Forest Whitaker is a great actor. Here he perfectly plays a man who has strong feelings that he expresses among Blacks and that he conceals (sometimes stoically, sometimes charmingly) among Whites. We’ve been watching Whitaker since 1982’s Fast Times at Ridgemont High and his searing Charlie Parker in 1986’s Bird, right through to his Oscar win for The Last King of Scotland. My personal favorite Forest Whitaker performances are in The Crying Game and Ghost Dog: The Way of the Samurai.
Oyelowo is an actor who has come on strong in the past two years (The Help,The Paperboy, Lincoln), and here delivers a perfect performance of a man with youthful strong-headedness, self-possessed whether on the right side of history or not.
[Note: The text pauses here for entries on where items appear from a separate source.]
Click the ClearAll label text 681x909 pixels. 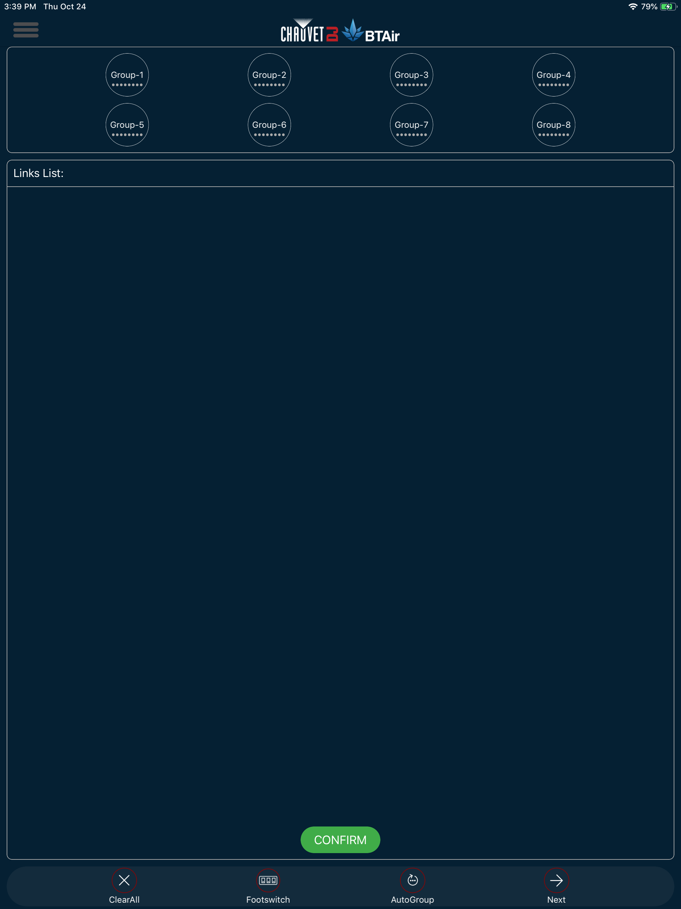tap(124, 900)
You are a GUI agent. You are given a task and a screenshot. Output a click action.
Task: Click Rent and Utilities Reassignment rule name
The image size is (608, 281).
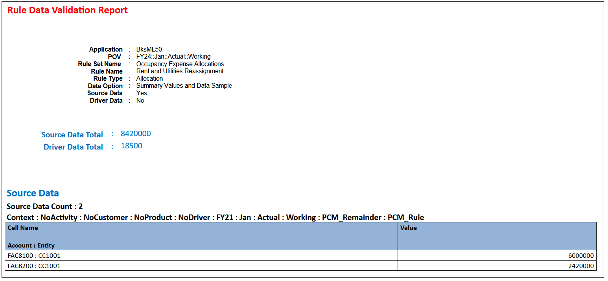(180, 71)
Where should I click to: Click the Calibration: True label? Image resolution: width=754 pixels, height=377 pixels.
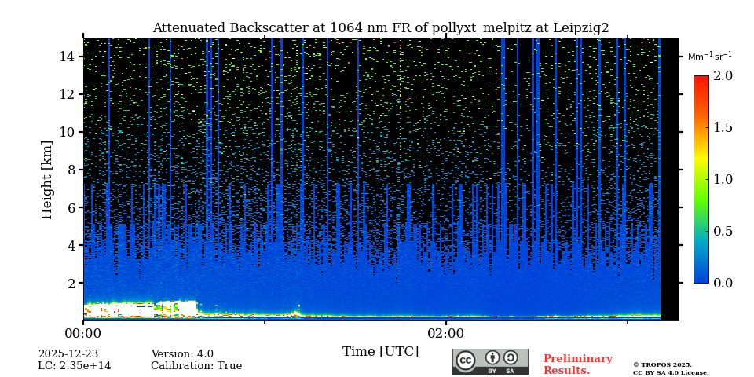(196, 366)
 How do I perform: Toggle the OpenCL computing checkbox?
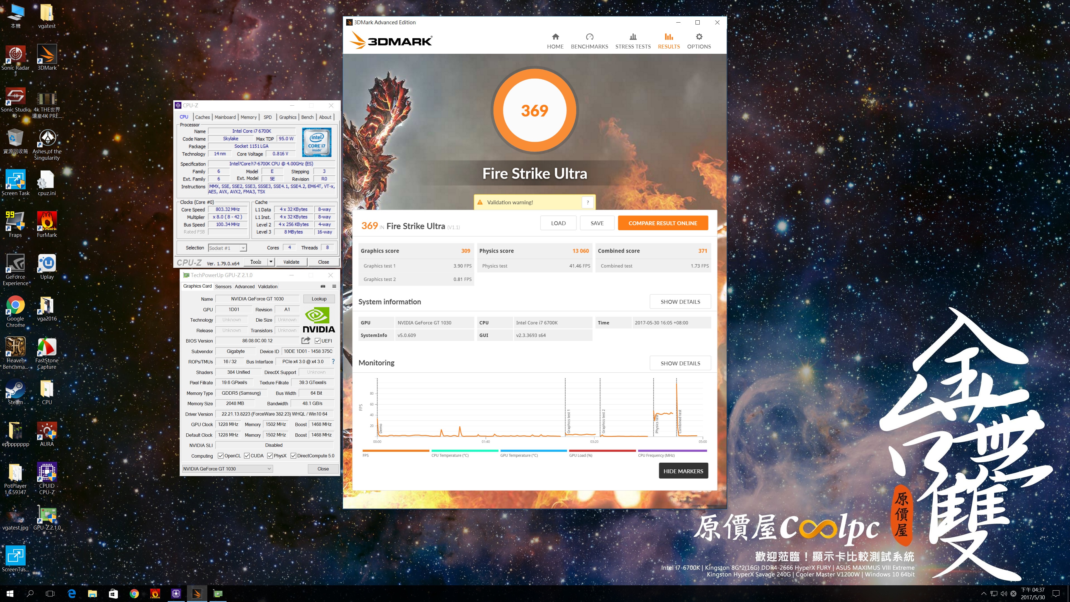221,456
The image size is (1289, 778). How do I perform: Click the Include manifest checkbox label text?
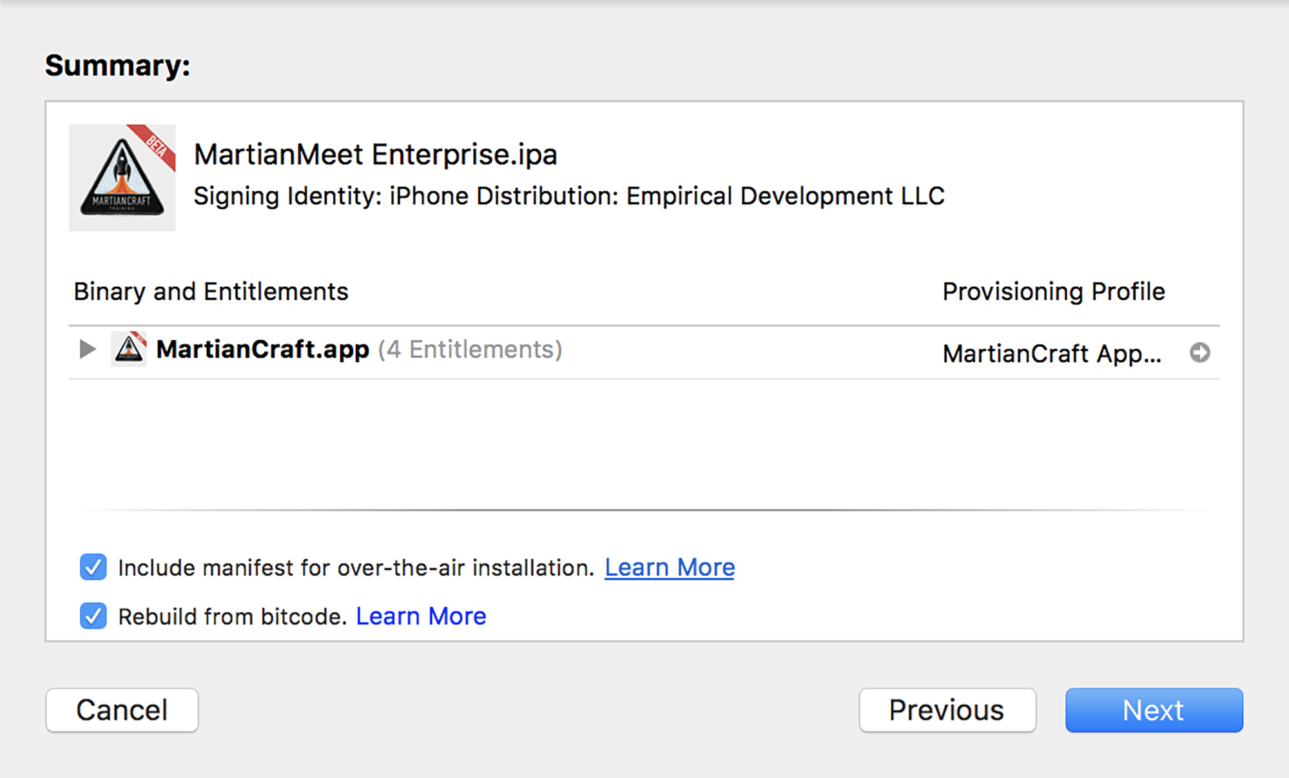click(356, 568)
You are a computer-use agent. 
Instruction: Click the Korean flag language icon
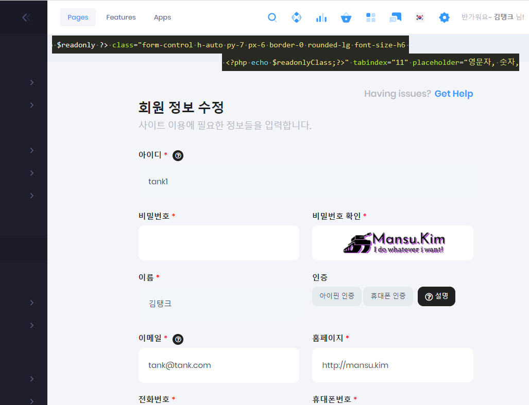click(420, 17)
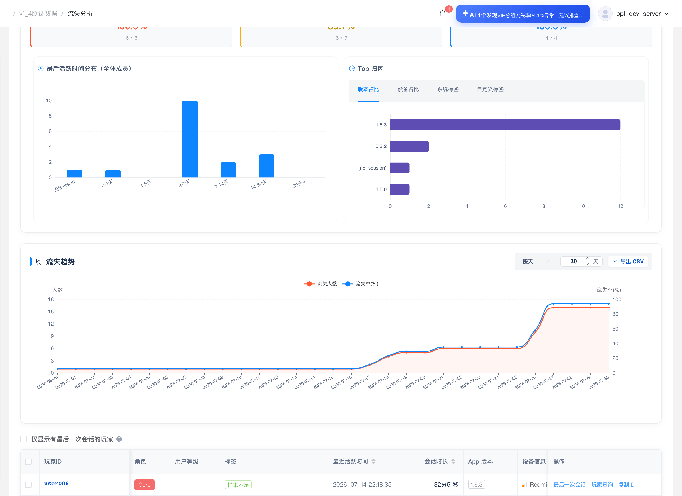Switch to the 自定义标签 tab
682x496 pixels.
coord(490,89)
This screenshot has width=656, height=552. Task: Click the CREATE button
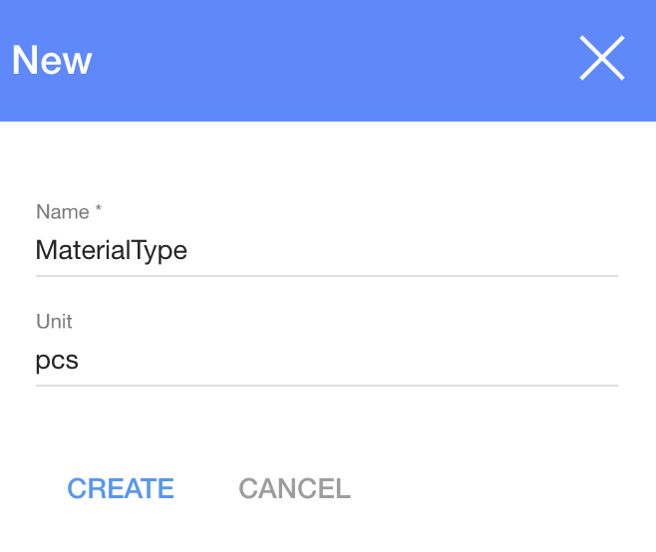pos(121,488)
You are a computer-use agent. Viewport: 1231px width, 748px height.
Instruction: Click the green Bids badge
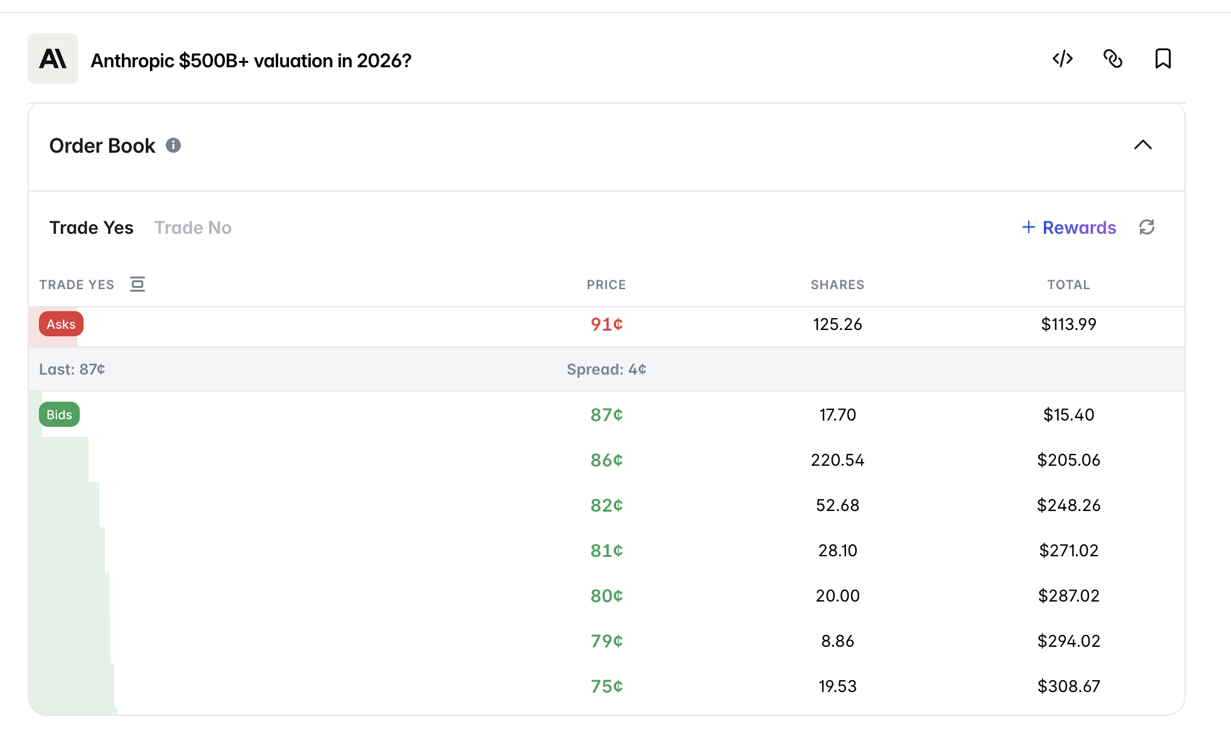tap(59, 415)
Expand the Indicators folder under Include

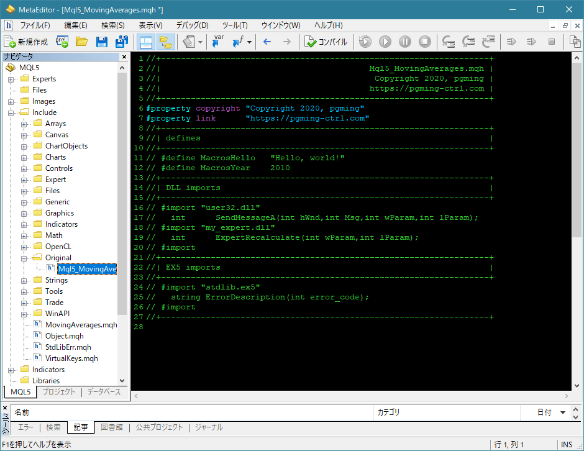[x=24, y=224]
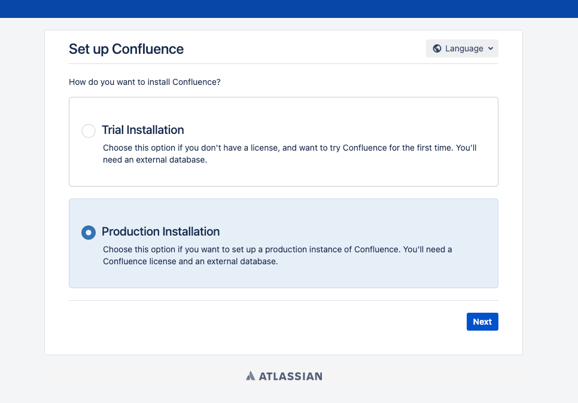Click the Atlassian triangle logo icon

click(251, 375)
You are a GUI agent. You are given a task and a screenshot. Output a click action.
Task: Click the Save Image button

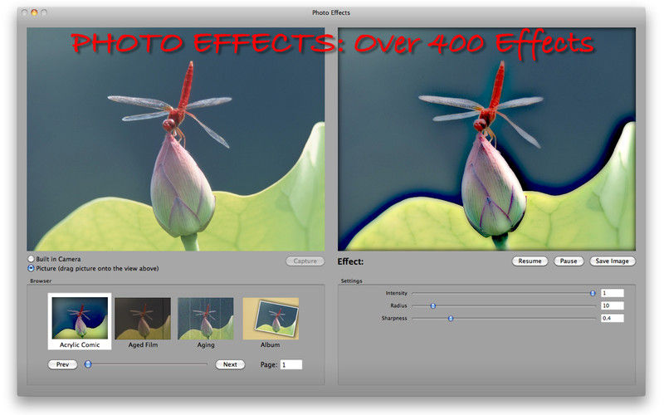pos(613,261)
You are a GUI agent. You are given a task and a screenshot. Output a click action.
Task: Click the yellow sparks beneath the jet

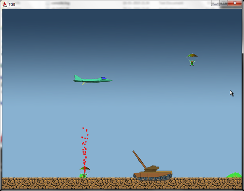tap(83, 84)
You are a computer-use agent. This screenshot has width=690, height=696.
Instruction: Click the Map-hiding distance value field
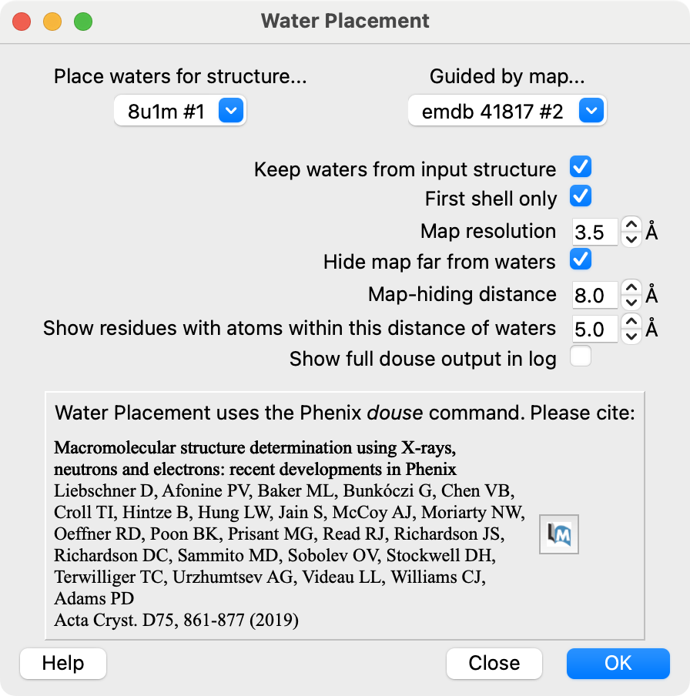pos(595,295)
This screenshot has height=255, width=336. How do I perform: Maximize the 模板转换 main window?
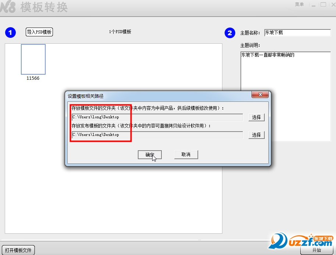click(324, 4)
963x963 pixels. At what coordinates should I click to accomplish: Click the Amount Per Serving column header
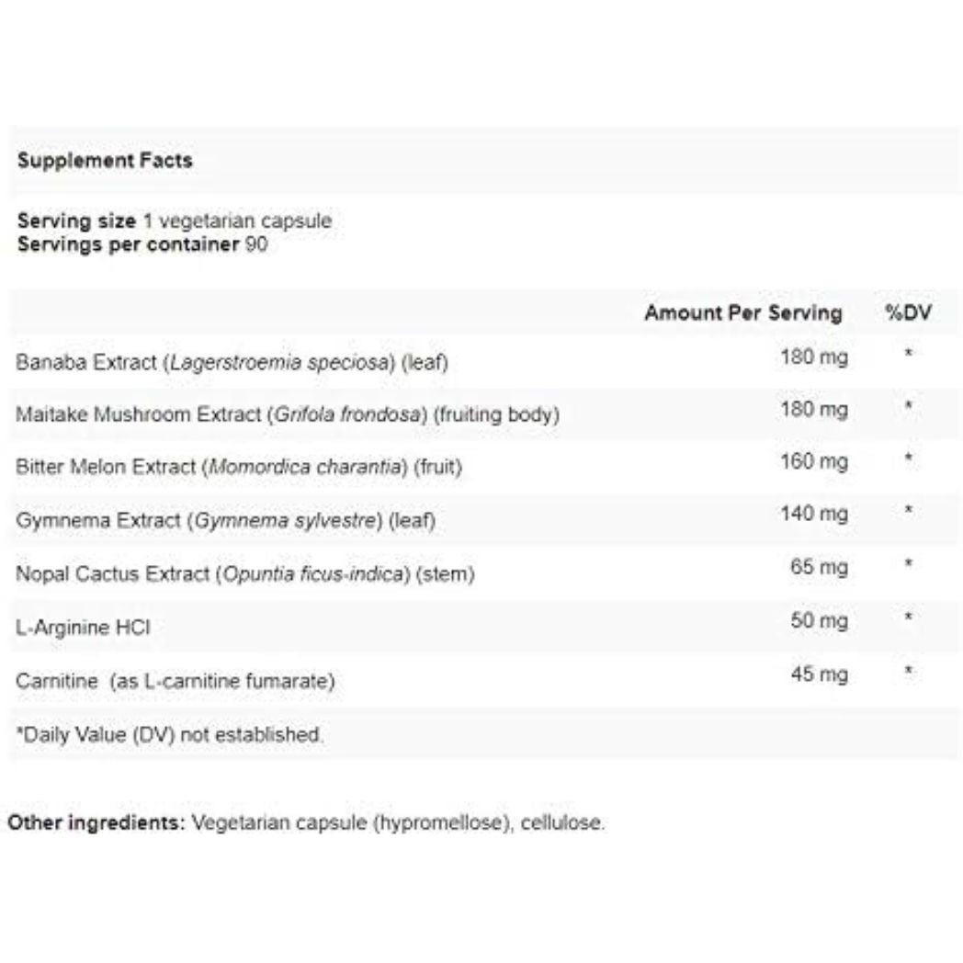(742, 312)
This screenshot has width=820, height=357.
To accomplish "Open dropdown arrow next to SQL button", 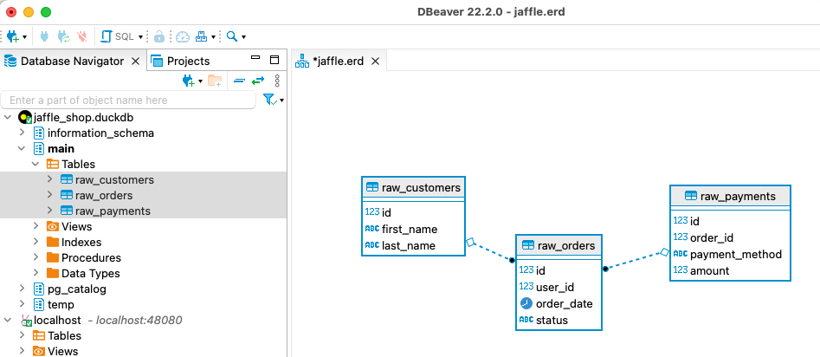I will (x=140, y=37).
He’s that brave man who does dangerous things without impetuosity.
The African-American cast is a marvel. Oprah Winfrey is outstanding as the wife/mom, and an Oscar nod is likely. Terence Howard is marvelous as the shady neighbor. Clarence Williams III (yes, from The Mod Squad) is superb as the butler’s first mentor. Cuba Gooding Jr and Lenny Kravitz are excellent as White House co-workers with very different personalities. Mariah Carey, who was unbelievably good as the social worker in Daniel’s Precious, is equally good here as the butler’s tortured mother.
The cast playing the White House’s upstairs residents do not fare so well. In the movie’s funniest turn, Liev Schreiber captures LBJ’s frenetic energy but not his imposing and sinister physicality. John Cusack has Nixon’s creepiness but not his painful social awkwardness. Robin Williams plays Ike without any military bearing or snap. James Marsden plays a pretty, but wimpy JFK. And is that Alan Rickman as Ronnie? The one impeccable performance in this category (and Daniels’ sly joke on the Reagans) is Jane Fonda as Nancy.
Overall, it’s an important, if imperfect work by director Lee Daniels (Precious, The Paperboy). (BTW – the title is not because of his ego – but because of the silly refusal by another movie studio to grant the title rights.) At times profound and at times ridiculously improbable, The Butler gets the basic truths profoundly right.